Monday 17 November 2008

Defining affordances

Lucas Graves has an interesting article on blogging, although blogging is really just the example or case study, as the article is really about the concept of 'affordances'.

He cites the work of both Ian Hutchby (2001) and Brian Rappert (2003) whose concept of affordances attempt to construct a middle ground between technological determinism and social constructivism. 

For Hutchby, “[d]ifferent technologies possess different affordances, and these affordances constrain the ways they can possibly be ‘written’ or ‘read’ ” (Hutchby 2001: 447). Rappert takes a similar view that affordances are the perceived properties inherent in an object that suggest - but do not determine- its uses. Rappert views technology as both “configured by and configuring, affected by and affecting” (p. 569) social practices. He argues that “[w]hile objects do exist, the way in which we understand them is always subject to negotiation and interpretation” (p. 571). 

Graves argues that the technology of blogging didn't just come along and change people's practices; rather, blogging technologies were designed to "facilitate an activity that was already beginning to take place, in the same way that the development of the telephone and telephone networks conformed to the emerging practices of telephone culture." (Graves 2007: 243). He writes of the transformation of blogs as simple web pages to the sort of software we recognise now which automatically arranges posts in reverse order. He goes on to argue that blogging, as a distinct genre, emerged at the "intersection of technology and society: Technology and sociocultural practice evolve together, each feeding back into the other" (Graves 2007: 343).


Affordances: Quick definitions

"I will argue that affordances are functional and relational aspects which frame, while not determining, the possibilities for agentic action in relation to an object. In this way, technologies can be understood as artefacts which may be both shaped by and shaping of the practices humans use in interaction with, around and through them. This ‘third way’ between the (constructivist) emphasis on the shaping power of human agency and the (realist) emphasis on the constraining power of technical capacities opens the way for new analyses of how technological artefacts become important elements in the patterns of ordinary human conduct. (Hutchby 2001: 444)

“the affordances of the artifact: the possibilities for action that it offers” (Hutchby 2001: 449)

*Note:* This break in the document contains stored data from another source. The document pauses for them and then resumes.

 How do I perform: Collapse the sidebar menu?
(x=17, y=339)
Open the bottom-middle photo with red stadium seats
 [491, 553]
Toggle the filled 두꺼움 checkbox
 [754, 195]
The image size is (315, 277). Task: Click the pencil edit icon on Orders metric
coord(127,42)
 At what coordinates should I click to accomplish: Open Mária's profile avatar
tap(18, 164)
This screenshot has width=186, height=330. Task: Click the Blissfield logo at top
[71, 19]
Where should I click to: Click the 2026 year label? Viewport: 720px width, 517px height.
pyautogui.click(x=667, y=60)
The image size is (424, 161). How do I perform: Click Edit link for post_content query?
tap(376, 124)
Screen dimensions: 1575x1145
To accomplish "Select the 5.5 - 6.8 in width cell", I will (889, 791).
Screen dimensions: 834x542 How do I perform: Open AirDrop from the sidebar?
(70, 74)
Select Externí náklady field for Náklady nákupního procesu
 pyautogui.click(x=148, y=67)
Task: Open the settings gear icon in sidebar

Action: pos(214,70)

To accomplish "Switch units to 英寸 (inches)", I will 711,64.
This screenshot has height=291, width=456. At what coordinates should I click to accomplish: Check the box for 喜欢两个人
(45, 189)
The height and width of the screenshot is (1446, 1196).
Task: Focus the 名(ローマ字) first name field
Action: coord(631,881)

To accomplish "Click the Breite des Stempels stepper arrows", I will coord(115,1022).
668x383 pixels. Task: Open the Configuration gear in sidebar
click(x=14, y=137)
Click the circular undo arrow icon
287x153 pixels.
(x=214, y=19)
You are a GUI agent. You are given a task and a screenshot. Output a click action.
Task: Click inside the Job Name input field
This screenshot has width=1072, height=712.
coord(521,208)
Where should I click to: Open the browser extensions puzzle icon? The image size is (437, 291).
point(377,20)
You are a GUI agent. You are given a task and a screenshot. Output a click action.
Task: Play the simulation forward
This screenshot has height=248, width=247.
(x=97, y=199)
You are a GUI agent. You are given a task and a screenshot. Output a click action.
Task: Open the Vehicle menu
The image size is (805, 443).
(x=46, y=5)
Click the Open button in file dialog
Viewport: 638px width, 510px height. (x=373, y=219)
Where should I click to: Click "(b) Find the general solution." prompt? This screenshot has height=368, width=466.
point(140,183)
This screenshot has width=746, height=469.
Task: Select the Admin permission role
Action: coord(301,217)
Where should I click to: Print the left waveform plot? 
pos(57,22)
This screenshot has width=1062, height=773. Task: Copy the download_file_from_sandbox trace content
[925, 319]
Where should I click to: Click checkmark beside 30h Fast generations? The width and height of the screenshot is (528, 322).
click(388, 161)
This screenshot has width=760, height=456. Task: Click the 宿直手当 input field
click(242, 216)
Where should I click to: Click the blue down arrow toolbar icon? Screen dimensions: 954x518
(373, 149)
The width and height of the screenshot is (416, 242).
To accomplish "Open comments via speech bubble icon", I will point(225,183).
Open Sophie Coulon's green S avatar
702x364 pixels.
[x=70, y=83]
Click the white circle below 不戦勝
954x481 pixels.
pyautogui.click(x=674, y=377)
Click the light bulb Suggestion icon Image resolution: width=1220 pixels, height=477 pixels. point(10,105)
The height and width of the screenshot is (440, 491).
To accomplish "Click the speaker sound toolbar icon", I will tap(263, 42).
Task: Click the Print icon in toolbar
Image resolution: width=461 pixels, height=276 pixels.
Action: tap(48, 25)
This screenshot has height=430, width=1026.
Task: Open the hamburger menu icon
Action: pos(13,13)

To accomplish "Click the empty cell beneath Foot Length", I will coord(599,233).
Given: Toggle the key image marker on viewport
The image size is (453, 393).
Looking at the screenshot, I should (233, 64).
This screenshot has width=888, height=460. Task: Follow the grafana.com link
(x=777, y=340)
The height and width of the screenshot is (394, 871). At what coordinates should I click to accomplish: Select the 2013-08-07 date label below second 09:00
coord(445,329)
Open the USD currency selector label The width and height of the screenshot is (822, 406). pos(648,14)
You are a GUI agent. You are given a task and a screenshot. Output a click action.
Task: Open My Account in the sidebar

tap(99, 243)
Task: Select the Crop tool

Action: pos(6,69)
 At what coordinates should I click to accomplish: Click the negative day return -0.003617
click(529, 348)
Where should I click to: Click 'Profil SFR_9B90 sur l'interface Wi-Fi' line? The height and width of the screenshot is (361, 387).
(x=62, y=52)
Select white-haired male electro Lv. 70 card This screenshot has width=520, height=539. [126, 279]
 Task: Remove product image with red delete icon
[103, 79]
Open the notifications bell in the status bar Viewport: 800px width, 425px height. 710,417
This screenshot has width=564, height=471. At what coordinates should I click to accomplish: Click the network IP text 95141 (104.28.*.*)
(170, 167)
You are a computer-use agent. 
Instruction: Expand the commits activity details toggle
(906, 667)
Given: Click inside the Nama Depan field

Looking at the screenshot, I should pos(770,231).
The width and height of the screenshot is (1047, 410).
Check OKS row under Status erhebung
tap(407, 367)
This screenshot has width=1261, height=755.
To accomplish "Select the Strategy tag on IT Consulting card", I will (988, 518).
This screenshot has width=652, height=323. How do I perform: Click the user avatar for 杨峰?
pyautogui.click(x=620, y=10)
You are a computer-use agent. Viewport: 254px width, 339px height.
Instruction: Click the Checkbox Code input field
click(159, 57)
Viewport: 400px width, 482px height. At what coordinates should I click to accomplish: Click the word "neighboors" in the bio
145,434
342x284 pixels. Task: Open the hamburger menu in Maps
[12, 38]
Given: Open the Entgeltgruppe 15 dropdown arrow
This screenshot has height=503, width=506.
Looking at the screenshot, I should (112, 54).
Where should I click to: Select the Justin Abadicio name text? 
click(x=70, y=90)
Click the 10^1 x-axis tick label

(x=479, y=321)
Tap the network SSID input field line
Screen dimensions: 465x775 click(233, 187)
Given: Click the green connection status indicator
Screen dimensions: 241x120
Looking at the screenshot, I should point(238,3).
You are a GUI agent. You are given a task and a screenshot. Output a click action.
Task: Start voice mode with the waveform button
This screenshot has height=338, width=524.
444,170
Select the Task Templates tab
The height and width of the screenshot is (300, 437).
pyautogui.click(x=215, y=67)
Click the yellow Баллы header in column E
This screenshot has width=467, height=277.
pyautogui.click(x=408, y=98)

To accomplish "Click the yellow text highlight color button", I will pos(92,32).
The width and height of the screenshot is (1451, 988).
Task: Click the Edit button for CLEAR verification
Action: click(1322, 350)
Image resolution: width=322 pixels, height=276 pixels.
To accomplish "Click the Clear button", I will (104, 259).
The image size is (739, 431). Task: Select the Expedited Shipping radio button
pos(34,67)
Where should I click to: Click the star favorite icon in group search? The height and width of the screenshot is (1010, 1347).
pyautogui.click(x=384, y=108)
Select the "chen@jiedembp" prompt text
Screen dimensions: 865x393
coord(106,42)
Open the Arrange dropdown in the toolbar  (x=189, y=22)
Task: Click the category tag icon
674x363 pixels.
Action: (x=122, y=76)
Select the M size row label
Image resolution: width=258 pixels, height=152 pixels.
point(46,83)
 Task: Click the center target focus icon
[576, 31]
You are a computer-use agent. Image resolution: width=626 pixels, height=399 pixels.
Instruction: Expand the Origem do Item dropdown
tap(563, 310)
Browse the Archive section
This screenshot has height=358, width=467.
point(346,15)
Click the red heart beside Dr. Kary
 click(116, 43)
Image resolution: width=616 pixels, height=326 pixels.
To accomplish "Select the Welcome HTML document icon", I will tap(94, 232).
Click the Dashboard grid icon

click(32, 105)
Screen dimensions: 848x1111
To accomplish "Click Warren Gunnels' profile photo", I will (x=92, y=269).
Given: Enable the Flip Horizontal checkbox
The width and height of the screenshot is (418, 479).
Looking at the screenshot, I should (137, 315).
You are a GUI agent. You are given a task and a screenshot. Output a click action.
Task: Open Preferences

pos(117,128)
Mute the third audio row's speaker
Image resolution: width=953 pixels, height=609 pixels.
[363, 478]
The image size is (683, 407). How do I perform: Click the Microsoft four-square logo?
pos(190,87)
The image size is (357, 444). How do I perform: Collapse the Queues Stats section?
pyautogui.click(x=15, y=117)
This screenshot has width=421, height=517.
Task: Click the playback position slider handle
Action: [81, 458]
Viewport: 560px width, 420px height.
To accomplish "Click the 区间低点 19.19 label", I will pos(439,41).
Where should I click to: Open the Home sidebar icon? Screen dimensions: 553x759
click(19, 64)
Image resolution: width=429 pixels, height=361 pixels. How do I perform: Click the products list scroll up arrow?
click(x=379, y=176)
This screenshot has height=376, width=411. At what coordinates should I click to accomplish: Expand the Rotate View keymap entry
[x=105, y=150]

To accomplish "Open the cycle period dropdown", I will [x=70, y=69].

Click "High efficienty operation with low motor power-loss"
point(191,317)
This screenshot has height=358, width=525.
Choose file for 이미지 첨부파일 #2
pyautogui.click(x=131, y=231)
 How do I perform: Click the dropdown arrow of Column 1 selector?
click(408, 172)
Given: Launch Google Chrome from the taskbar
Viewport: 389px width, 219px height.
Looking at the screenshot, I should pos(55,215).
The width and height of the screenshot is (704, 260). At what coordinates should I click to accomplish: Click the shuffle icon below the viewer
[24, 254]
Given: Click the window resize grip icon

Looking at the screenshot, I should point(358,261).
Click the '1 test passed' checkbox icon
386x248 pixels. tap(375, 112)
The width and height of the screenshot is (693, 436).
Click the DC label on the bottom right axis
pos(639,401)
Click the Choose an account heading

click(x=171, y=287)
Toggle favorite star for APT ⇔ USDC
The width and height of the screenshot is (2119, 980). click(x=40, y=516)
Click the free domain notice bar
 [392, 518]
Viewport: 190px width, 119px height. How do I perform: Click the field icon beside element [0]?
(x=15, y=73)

"the features of a technology that make a certain action possible" (Graves 2007 :332). 

References

Graves, L. (2007). The Affordances of Blogging: A Case Study in Culture and Technological Effects. Journal of Communication Inquiry, 31(4), 331-346

Hutchby, I. (2001). Technologies, texts and affordances. Sociology: The Journal of the British
Sociological Association, 35(2), 441-456.

Rappert, B. (2003). Technologies, texts and possibilities: A reply to Hutchby. Sociology: The Journal of the British Sociological Association, 37(3), 565-580.